==== Available records ====
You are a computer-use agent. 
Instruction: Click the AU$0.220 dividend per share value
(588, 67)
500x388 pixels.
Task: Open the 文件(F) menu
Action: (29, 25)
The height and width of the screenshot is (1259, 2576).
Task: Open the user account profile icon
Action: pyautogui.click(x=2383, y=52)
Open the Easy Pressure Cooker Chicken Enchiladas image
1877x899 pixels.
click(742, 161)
====
Task goal: Give back the complete data exactly as supplied.

Solved problem:
You are a computer-use agent. 
Instruction: Click the AU$0.220 dividend per share value
(588, 67)
500x388 pixels.
Task: Open the 文件(F) menu
Action: (29, 25)
The height and width of the screenshot is (1259, 2576).
Task: Open the user account profile icon
Action: pyautogui.click(x=2383, y=52)
Open the Easy Pressure Cooker Chicken Enchiladas image
1877x899 pixels.
click(742, 161)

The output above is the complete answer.